Introduction to Dates and Times in SAS - The Essential Guide to SAS Dates and Times, Second Edition (2014)

The Essential Guide to SAS Dates and Times, Second Edition (2014)

Chapter 1. Introduction to Dates and Times in SAS

In the years that I've been working with SAS and teaching students how to use it, I find that two things consistently confuse those who are new to SAS. First is the default way that the DATA step works. Its implied DO-until-end-of-data generates many "How do I tell it how much data to read and when to stop?" questions. The second most confusing concept in SAS is that of how dates (and times) work within the software. I've seen many misuses of character strings masquerading as dates and/or times over the years, as well as unexpected results due to a failure to understand this fundamental part of SAS.

However, the way that SAS reads, stores, and displays dates and times is only the tip of the iceberg when it comes to the power and flexibility of SAS in handling this information. There is so much more than just having numbers represent date and time values. We'll start with the basics in the first three chapters, and then progress to some more advanced uses of those date and time values, taking advantage of many of the features available in SAS for that purpose.

1.1 How Does It Work? (January 1, 1960, and Midnight as Zero)

SAS counts dates, times, and datetime values separately. The date counter started at zero on January 1, 1960. Any day before January 1, 1960, is a negative number, and any day after that is a positive number. Every day at midnight, the date counter is increased by one. The time counter is measured in seconds and runs from zero (at midnight) to 86,400 (the number of seconds in a day), when it resets to zero. SAS calculates datetimes as the number of seconds since midnight, January 1, 1960. Why January 1, 1960? The founders of SAS wanted to use the approximate birth date of the IBM 370 system to represent the beginning of the modern computing era, and they chose January 1, 1960, as an easy-to-remember approximation.
◆ ◆ ◆ ◆ ◆ ◆ ◆
### Stated problem 1
In the chapter on SAS dates and times, what unit does the time counter measure, and at what value does it reset to zero?
### Stated problem 2
Extend the chapter on SAS dates and times, picking up right after its final sentence.

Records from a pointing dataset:
◆ ◆ ◆ ◆ ◆ ◆ ◆
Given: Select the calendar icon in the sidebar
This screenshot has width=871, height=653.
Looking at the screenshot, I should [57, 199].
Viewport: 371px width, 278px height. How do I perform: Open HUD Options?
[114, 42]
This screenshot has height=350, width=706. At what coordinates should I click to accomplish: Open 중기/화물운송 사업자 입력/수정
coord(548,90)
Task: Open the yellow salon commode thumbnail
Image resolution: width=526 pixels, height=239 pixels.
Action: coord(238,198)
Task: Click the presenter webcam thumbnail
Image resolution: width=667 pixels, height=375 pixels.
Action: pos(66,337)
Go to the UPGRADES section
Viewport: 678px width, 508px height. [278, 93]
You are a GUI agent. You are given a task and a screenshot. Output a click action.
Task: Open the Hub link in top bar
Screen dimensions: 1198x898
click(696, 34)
◆ ◆ ◆ ◆ ◆ ◆ ◆
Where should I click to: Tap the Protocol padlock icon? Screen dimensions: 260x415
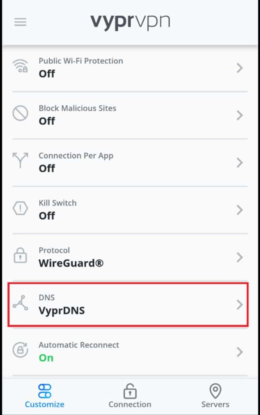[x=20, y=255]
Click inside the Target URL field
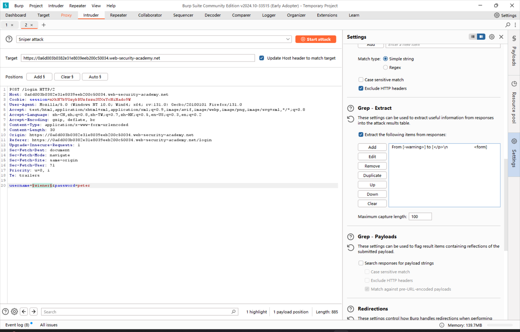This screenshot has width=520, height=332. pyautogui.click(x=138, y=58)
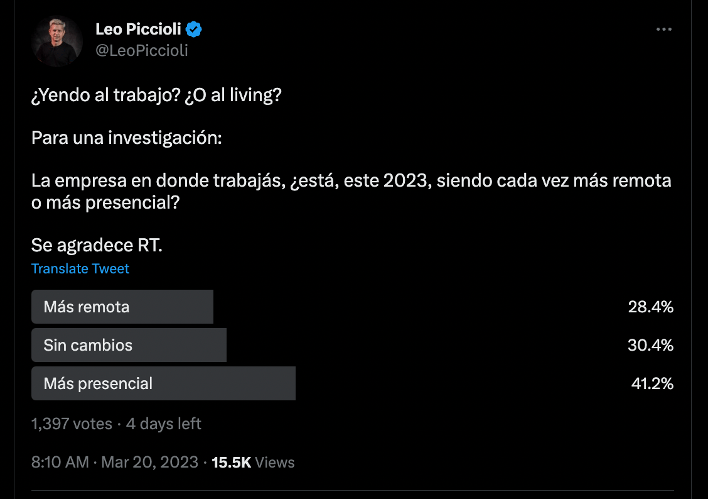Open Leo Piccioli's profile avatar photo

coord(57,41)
◆ ◆ ◆ ◆ ◆ ◆ ◆
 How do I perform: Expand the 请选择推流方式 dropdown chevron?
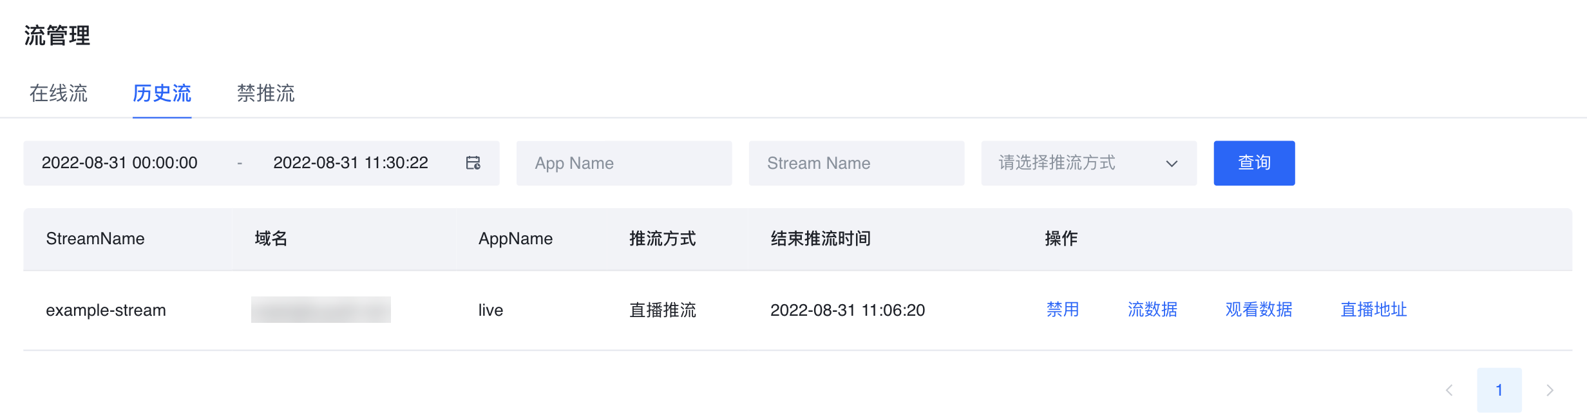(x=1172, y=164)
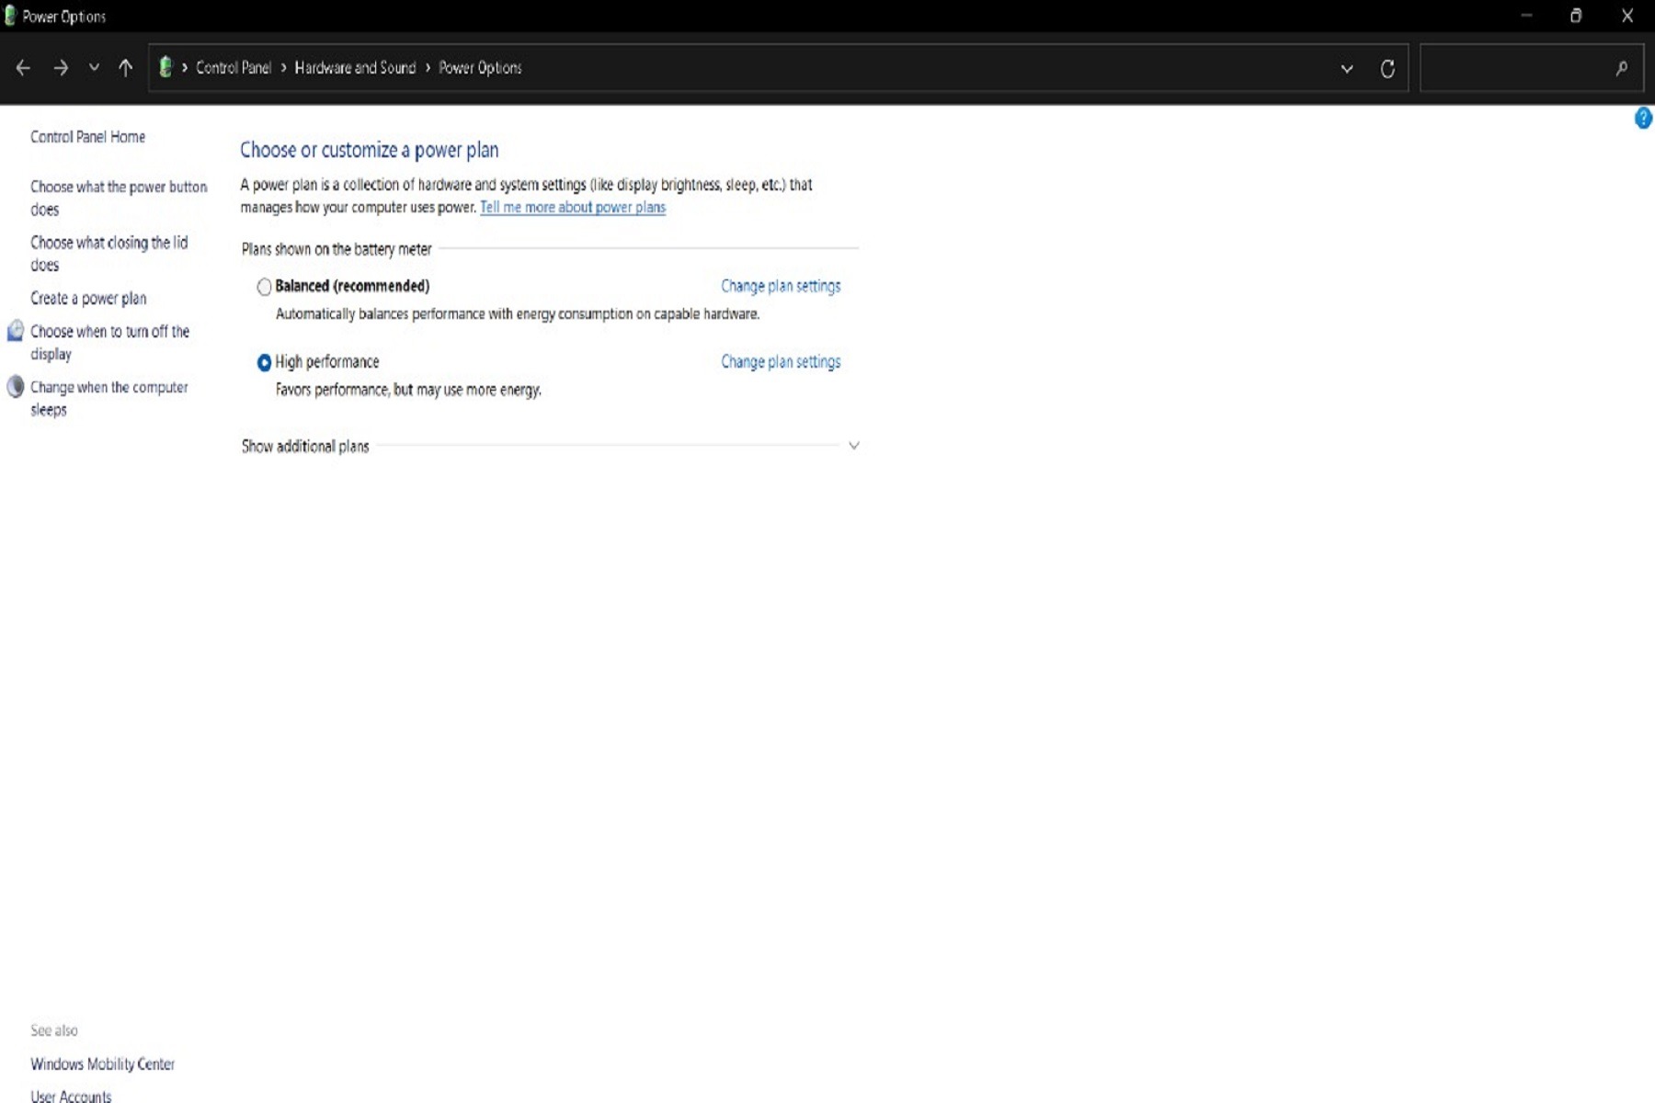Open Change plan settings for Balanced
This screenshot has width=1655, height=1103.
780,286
◆ ◆ ◆ ◆ ◆ ◆ ◆
### Task answer 1
It is measured in seconds and resets to zero at 86,400, the number of seconds in a day.

### Task answer 2
In deciding whether to use a date, a time, or a datetime, you should consider how you are going to use it. Datetimes are always date and time combined; therefore, if you will not always have a time available for each date, you should strongly consider using separate date and time variables and then calculate a datetime variable from the two components when needed. Normally, attempting to create a datetime without both a date and a time will cause an error, and the result will be a missing value for the datetime. However, in specific circumstances, it is possible to create a datetime value from a date and a missing time (see Section 4.3.3, "ISO Datetime Informats," for an example). In these cases, the time will be set automatically to midnight (0 seconds of the given date). You may want your datetime value to be missing when there is a date but no time available. In these specific circumstances, it is important to keep track of date and time separately. Many programs that handle dates (such as databases and spreadsheets) maintain their dates and times as a numeric value relative to some fixed point in time, although the date that represents zero is different across each package, and packages may vary in how they keep track of time of day. Ultimately, this makes calculating durations easy, and working with dates and times stored in this fashion becomes a matter of addition, subtraction, multiplication, and division.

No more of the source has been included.